Rumlar Türkiye vatandaşlarından vize istemeyebilirmi? |
Prof. Dr. Ata ATUN |
|
Kıbrıs (Rum) Cumhuriyeti bir şekilde Türkiye tarafından tanınmak için her fırsattan yararlanıyor. Bu fırsatı bazen 17 Aralıktaki Avrupa Konseyi toplantısında, Türkiye’ye müzakere tarihi verilip verilmemesi konusunda VETO kullanabilirim diye yaratmaya çalışıyor, bazen Ankara’ya haber gönderip Türkiye’nin Kıbrıs Cumhuriyeti’ni tanıması, 17 Aralık’ta müzakerelere başlanması için ön şart değildir diyerek yakalamaya çalışıyor.
Duruma ve o günün konjektürüne göre bazen sert, bazen de yumuşak girişimler yapıyorlar.
Kıbrıs (Rum) Cumhuriyeti, Türkiye ile olan ilişkilerini yumuşatıcı ve iki ülke arasında yapıcı bir girişimi başlatmak için Eylül ayı içinde Avrupa Komisyonu’na başvurarak, Kıbrıs (Rum) Cumhuriyeti’nin kontrolü ve egemenliği altındaki Kıbrıs’ın güney kısmını ziyaret edecek Türklere vize zorunluluğunu kaldırmak niyetinde olduğunu ve bunun uygulanabilir bir yöntem olması için de “Kıbrıs’ı ziyaret etmek isteyen Türk vatandaşlarının Schengen anlaşması dışında tutulmalarını” önerdi.

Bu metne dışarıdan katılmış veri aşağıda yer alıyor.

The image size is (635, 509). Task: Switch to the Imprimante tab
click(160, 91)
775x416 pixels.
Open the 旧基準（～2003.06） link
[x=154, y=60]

Bu öneriyi Avrupa Komisyonu uygun görür ve vize kaldırma mantığını onaylarsa Kıbrıs (Rum) Cumhuriyeti’nin kontrolü ve egemenliği altındaki Kıbrıs’ın güney kısmına gitmek isteyen Türkler Kıbrıs Cumhuriyeti’nin Atina konsolosluğundan vize alacaklar ve Atina’dan dosdoğru güneye uçarak adanın güney topraklarına vizesiz girecekler.
Buraya kadar arka arkaya dizilen yukarıdaki sözcükler kulağa çok hoş geliyor ama aslında bu fikrin arkasında bir yanıltma, bir tane Kıbrıs (Rum) Cumhuriyetinin Türkiye tarafından tanınmasına kapı açacak bir adım ve bir tane de AB’nin kaldırmaya uğraştığı KKTC üzerindeki izolasyonları devam ettirecek bir amaç var.

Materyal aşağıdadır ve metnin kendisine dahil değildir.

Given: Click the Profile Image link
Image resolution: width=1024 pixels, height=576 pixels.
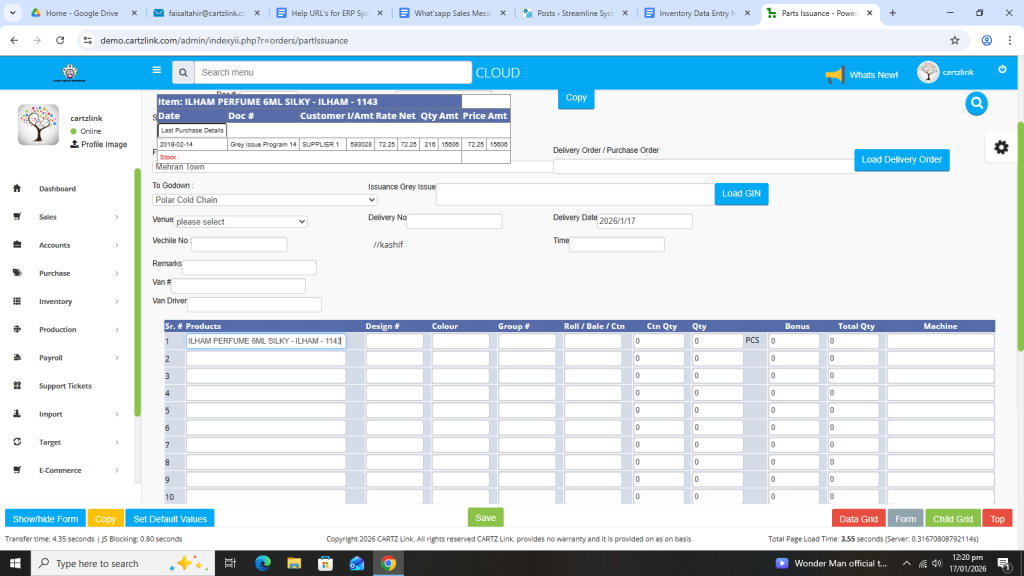Looking at the screenshot, I should coord(103,144).
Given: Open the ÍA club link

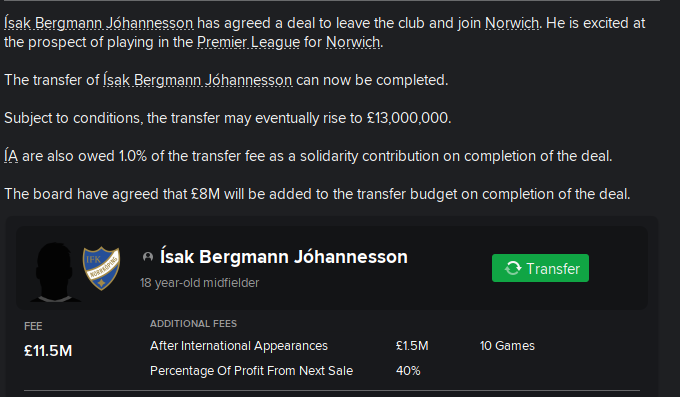Looking at the screenshot, I should 11,156.
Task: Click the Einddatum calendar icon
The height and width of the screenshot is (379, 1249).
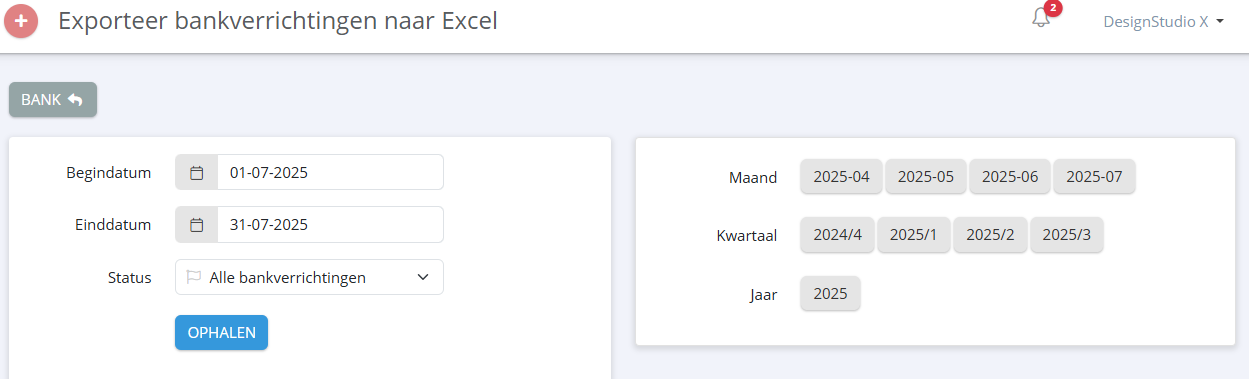Action: (197, 224)
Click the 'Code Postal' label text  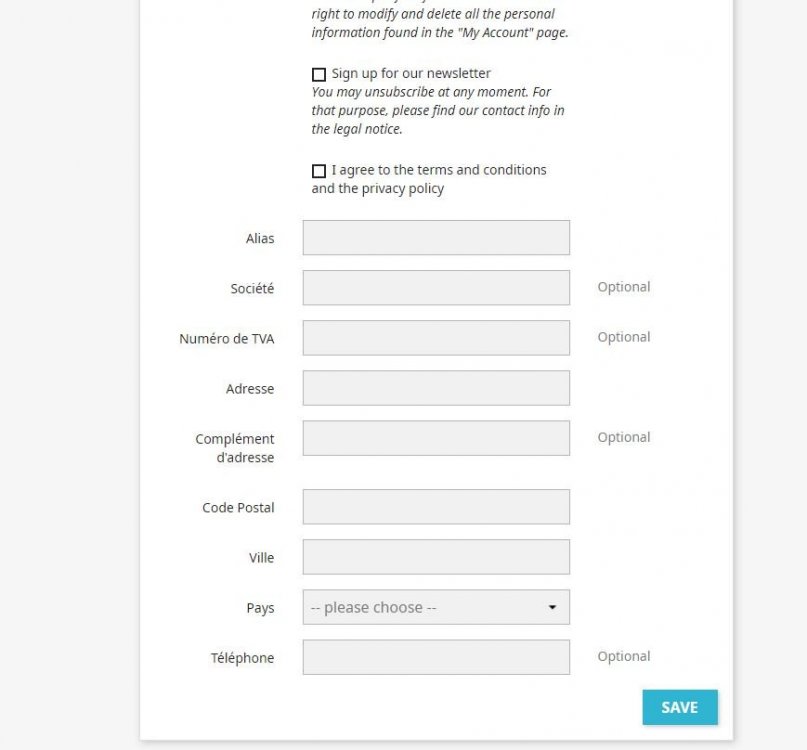(238, 508)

Yanıltıcı haber şu: Türk vatandaşları zaten Yunanistan’a gitmek için vize aldıkları vakit, oradan Avrupa Birliğindeki her ülkeye gidebilirler. Bir kere Yunanistan’a girişi vizesi alan bir Türkiye’li oradan Kıbrıs (Rum) Cumhuriyeti’nin kontrolü ve egemenliği altındaki Kıbrıs’ın güney kısmına gitmek isterse zaten ikinci bir vize almak zorunda değildir. Bu vizeye kısaca Shengen anlaşması (vizesi) denmektedir. Eğer güney Kıbrıs’a gitmek isteyen Türk vatandaşları özel bir statü ile Shengen anlaşması dışında tutulmak isteniyorsa, o vakit Türkiye’nin özel olarak Yunanistan ve Kıbrıs (Rum) Cumhuriyeti ile bir şekilde bir anlaşma yapması veya protokol imzalaması gerekmektedir. Bu tür bir anlaşma veya protokol Türkiye tarafından Kıbrıs (Rum) Cumhuriyeti’nin tanınmasına kapı açıp zemin teşkil edecektir.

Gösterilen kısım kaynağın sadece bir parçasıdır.